Garcetti is scheduled to speak at 4 p.m. His speech is among several that will precede Hillary Clinton's Democratic Party presidential nomination acceptance speech.
Garcetti said earlier this week he wants to use his speech to help steer conversations from just responding to Republican candidate Donald Trump to addressing what the candidates will actually do if elected. He also said last week that he plans to address the feeling of alienation that many Americans feel toward their government.
"My message is that I think Americans right now feel shut out by government," he said. "They feel like Washington won't vote on immigration reform, won't take up infrastructure to rebuild our crumbling streets, won't do the things that the majority of Americans would want."
Garcetti said he plans to represent mayors and other city officials who do not have the luxury "to play politics."
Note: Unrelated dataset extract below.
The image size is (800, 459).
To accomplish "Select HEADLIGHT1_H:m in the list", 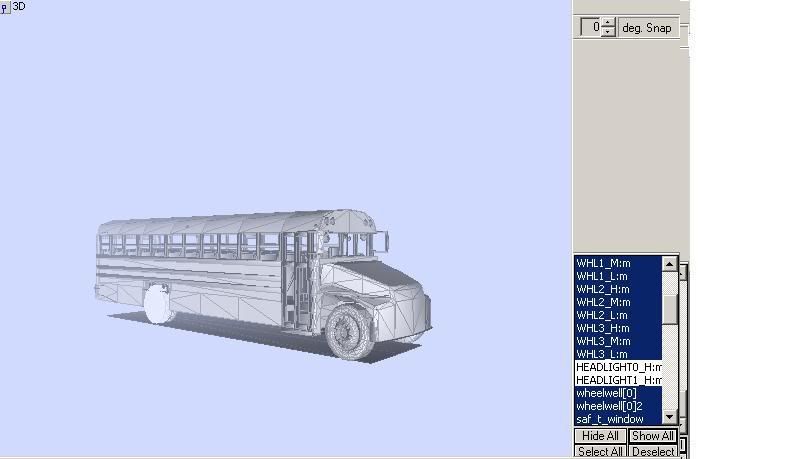I will (617, 380).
"We actually have to do things here, so that's why we have tens of thousands of people who we are making citizens," he said. "That's why we're rebuilding our port, our airport, paving our streets and our sidewalks. And for me, you know, that's what we need in our next leader, not somebody who is going to find a common enemy, but find a common purpose."
Garcetti is one of several major-city mayors invited to speak at the event. The mayors of Atlanta, New York City, Philadelphia, Boston, Detroit and Tallahassee have also been invited to address DNC attendees.
Local, state and national politics
Garcetti, who has been at the convention since Monday, said during a Tuesday panel discussion on Latino political participation that recognizing the power of the Latino vote is not enough, and that Latinos need to be appointed to top-level positions in the next presidential administration, and not just to positions focusing on immigration and labor.
With appointments made under the recent two Democratic presidential administrations, "there's like this ceiling," he said.
"We have to figure out a way to make that very clear ... when President Clinton, the next President Clinton is in place, that you know, a cabinet position or two isn't enough."
Garcetti added that those who have the power to make the appointments often complain there are not enough qualified Latinos for the positions, but he feels they are not searching hard enough.
"I think they're looking for Latinos with big names," said Garcetti, whose paternal grandfather was born in Mexico. "Latinos don't have big names, and so it becomes a vicious cycle."
Garcetti on Monday also took part in a news conference with labor groups to promote raising the minimum wage. He also joined a luncheon of the U.S. Conference of Mayors.